D’ores et déjà, on sait que son premier programme de vols s’articulera autour de destinations domestiques, comme Ziguinchor, et de villes situées dans un rayon proche, telles que Nouakchott (Mauritanie), Praia (Cap-Vert) et Banjul (Gambie). Mais là où la nouvelle compagnie étonne, c’est par les ambitions qu’elle affiche désormais. Dirigée depuis septembre par Philippe Bohn, l’ex-« Monsieur Afrique » d’Airbus, secondé par Jérôme Maillet, ancien directeur général adjoint de Congo Airways, Air Sénégal entend en effet se lancer à brève échéance dans le long-courrier.

Un potentiel de trafic

Le 16 novembre, lors du Salon aéronautique de Dubaï, la compagnie signait l’achat de quatre Airbus A330 Neo (configurés pour 280 sièges), dont deux en option, obtenus à un très bon prix, comme le révélait Jeune Afrique Business +  : juste au-dessus de la barre des 100 millions de dollars l’unité (pour un prix catalogue de 270 millions de dollars). Alors que ses futures concurrentes Asky et Air Côte d’Ivoire ont fait reposer, avec succès, leur développement sur le trafic domestique et régional, Air Sénégal annonce son intention de faire du long-courrier, dès 2019, son relais de croissance.

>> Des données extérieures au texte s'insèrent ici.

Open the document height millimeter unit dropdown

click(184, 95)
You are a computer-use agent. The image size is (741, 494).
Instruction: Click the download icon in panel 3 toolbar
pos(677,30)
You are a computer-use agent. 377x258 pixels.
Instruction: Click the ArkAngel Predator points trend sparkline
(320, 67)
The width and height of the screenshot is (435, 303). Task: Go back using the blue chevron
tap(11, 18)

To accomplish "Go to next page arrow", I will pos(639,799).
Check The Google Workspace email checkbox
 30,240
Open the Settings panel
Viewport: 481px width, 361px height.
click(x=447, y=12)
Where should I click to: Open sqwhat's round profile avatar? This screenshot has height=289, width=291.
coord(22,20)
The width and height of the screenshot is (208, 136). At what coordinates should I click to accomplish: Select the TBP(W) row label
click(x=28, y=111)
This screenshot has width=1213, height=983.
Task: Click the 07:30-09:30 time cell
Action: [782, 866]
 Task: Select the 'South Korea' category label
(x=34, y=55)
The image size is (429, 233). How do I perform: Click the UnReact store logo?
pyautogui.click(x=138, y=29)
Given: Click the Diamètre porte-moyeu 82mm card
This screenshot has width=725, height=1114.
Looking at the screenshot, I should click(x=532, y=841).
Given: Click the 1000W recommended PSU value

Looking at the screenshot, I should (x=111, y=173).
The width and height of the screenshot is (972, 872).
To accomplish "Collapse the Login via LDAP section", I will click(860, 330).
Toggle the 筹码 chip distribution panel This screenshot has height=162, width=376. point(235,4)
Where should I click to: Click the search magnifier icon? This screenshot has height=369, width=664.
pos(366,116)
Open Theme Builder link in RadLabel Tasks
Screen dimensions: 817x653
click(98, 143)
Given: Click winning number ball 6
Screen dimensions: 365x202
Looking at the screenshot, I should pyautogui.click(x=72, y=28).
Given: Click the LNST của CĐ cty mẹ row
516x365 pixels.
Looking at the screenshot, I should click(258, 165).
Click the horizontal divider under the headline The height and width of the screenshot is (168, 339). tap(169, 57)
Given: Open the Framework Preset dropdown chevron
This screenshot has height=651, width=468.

Parmi les dessertes envisagées, Paris (une ligne très profitable), Londres, Beyrouth (compte tenu de l’importante communauté libanaise qui vit au Sénégal), New York et, de manière plus surprenante, São Paulo.

Concernant cette dernière destination, elle pourrait notamment récupérer du trafic en provenance du Cap-Vert aux dépens de la chancelante compagnie nationale TACV, estiment les spécialistes. L’idée étant de desservir en vol direct ces destinations pour lesquelles il existe un potentiel de trafic, là où il faut souvent faire escale en Europe. Et ce avec des prestations qui se veulent dignes des plus grandes compagnies, à bord d’aéronefs dernier cri.

Comment Air Sénégal remplira-t-il ses A330 s’il ne dispose pas d’un véritable réseau régional ?

« Ramené au kilomètre par passager, le long-courrier sur le continent africain est le plus profitable », confirme un expert. Un pari que plusieurs observateurs avisés jugent pourtant risqué.

« De manière générale, sur un appareil de 300 sièges, la rentabilité ne se fait que sur 5 à 6 sièges, rappelle Bruno Boucher, responsable de la région Afrique chez Lufthansa Consulting. De plus, sur les routes long-courriers, toute compagnie qui se lance doit se frotter à des géants comme Air France ou Emirates, qui peuvent augmenter leurs capacités et jouer sur les prix. Ces dernières disposent d’une flotte imposante qui peut absorber les pertes plus facilement. »

« Comment Air Sénégal remplira-t-il ses A330 s’il ne dispose pas d’un véritable réseau régional et d’une sous-flotte pour venir nourrir son trafic ? » s’interroge un autre professionnel du secteur.

La carte du hub régional

Si elle n’en fait pas l’angle d’attaque de sa stratégie, la direction de la compagnie indique ne pas négliger pour autant le régional. Sur le papier, elle doit jouer à plein la carte du hub pour faire venir des passagers à Dakar. Elle recherche actuellement des monocouloirs en location de type A319/A320 pour desservir, au deuxième trimestre de 2018, Conakry, Ouagadougou et Abidjan.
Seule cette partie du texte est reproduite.